In den vergangenen Wochen wurde mir von verschiedenen Personen immer wieder die gleiche Frage gestellt: „Feierst Du Weihnachten?“ Eine Fragestellerin setzte noch ein „wenn ich fragen darf“ davor. Zuerst einmal sollte es jedem gestattet sein zu fragen. Ist ja keine unanständige Frage. Wir sollten endlich damit aufhören alles, was im weitesten Sinne mit Religion zu tun hat mit Samthandschuhen anzufassen. Es behindert meiner Meinung nach den Austausch untereinander und die Möglichkeit, sich näher kommen und füreinander Verständnis aufzubringen. Wer nicht fragt, der bleibt dumm. Das lernt schon jedes Kind in der Sesamstraße.

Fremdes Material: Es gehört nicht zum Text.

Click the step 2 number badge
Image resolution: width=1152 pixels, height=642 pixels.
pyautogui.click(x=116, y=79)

Erstaunlich fand ich die Frage zuerst einmal, weil sie sich für mich nie gestellt hätte. Natürlich feiere ich gemeinsam mit meiner Familie Weihnachten. Meine Mutter ist Deutsche, evangelisch erzogen, und meine Schwester und ich besuchten unsere ganze Schulzeit hindurch den evangelischen Religionsunterricht. Nicht aus tiefer religiöser Überzeugung, aber ich glaube es kam meinen Eltern nicht in den Sinn, uns vom Unterricht befreien zu lassen. Warum auch? Wir haben im Religionsunterreicht auch die anderen Weltreligionen behandelt sowie Ethik-Unterricht gehabt. Es hat uns auf jeden Fall nicht geschadet, auch wenn mir schon immer der philosophisch-ethisch-spirituelle Teil von Religion und Glaube mehr zugesagt hat als der theoretische des Buches. Ich glaube an keine der heiligen Schriften der Weltreligionen, die meiner Meinung nach alle politische Kreationen ihrer Zeit sind. Die Spiritualität eines Glaubens berührt mein Herz, lässt mich an etwas Höheres glauben, nicht die Autorität des Textes.

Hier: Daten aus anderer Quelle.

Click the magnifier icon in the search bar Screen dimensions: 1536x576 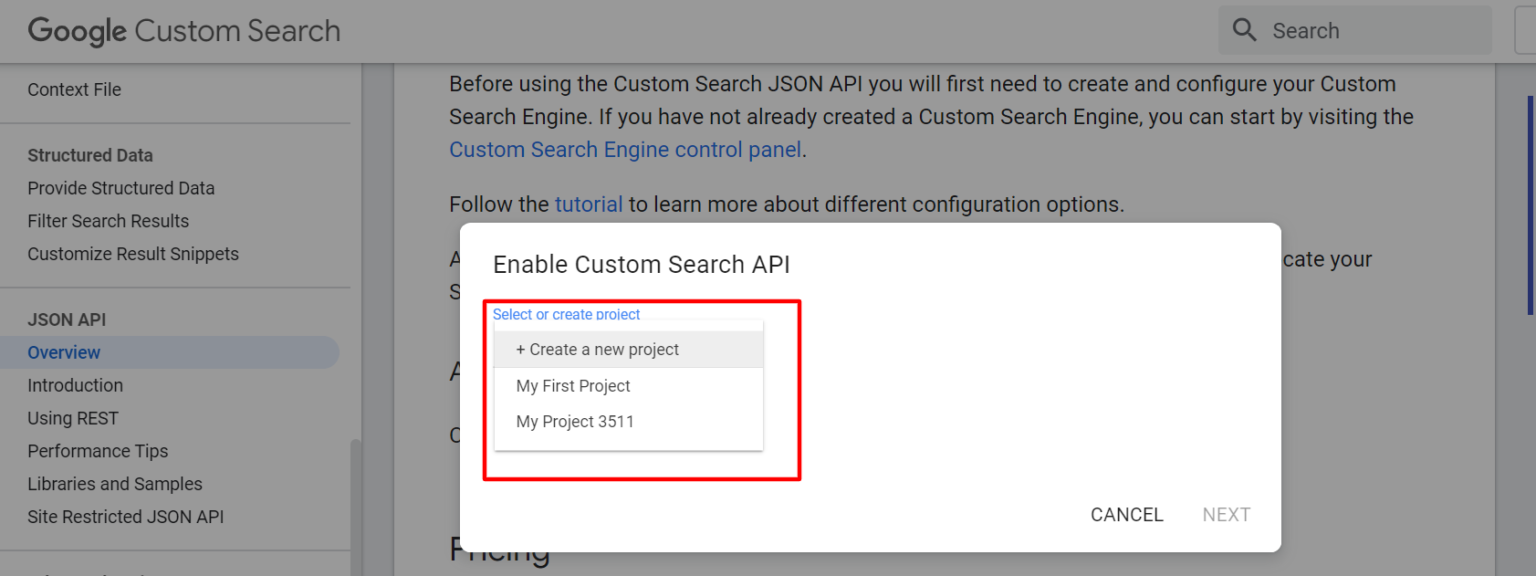(1244, 30)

Schon unser Kindergarten war an eine evangelische Kirche angeschlossen und ich liebte das Erntedankfest in der Kirche, ebenso wie Besuche beim Krippenspiel und beim Weihnachtsmann. Obwohl bei uns zu Hause immer das Christkind kam, um die Geschenke zu bringen. Wenn die Glocke läutete wussten wir, dass es soweit war, das Christkind wieder davon geflogen war und wir den Weihnachtsbaum sehen durften. Was für ein schönes Ritual und wie dankbar ich meinen Eltern – allen voran meinem aufgeschlossenem Vater – dafür bin, uns dieses Geschenk gemacht zu haben. Wie soll man das seinem Kind auch erklären: Alle feiern, bekommen Geschenke und Du nicht? Es kommt natürlich noch ein wichtiger Faktor hinzu. Wir waren eingebettet in unsere deutsche Familie. Die Familie meines Vaters und jeglicher arabisch-muslimischer Einfluss waren sehr weit weg. Da war es ganz selbstverständlich, dass uns das Christentum näher war. Nicht aus Religiosität, aber weil eben Deutschland ein christlich geprägtes Land ist, in dem christliche und nicht muslimische Feiertage gefeiert werden und die meisten Jungen Christian und nicht Mohammed heißen.

Doch natürlich verstehe ich die Frage nach meiner Religionszugehörigkeit oder danach, ob ich Weihnachten feiere. Allerdings erst auf den zweiten Blick, wenn ich die Außenansichts-Brille aufsetze. Denn ich habe festgestellt, dass meine Innenansicht auf mich und mein Leben eine völlig andere ist, als das, was die Menschen von außen sehen oder projizieren. Allein mein Name lässt darauf schließen, dass ich möglicherweise Moslem bin. Ich heiße nicht Schmidt oder Müller sondern El Ahl.

Ich finde es interessant zu sehen, was Hautfarbe und Namen mit einem Menschen machen, wie wir alle sofort Schubladen öffnen, sortieren, einordnen. Ohne böse Hintergedanken, das geschieht wahrscheinlich ganz automatisch, wir sind darauf geeicht.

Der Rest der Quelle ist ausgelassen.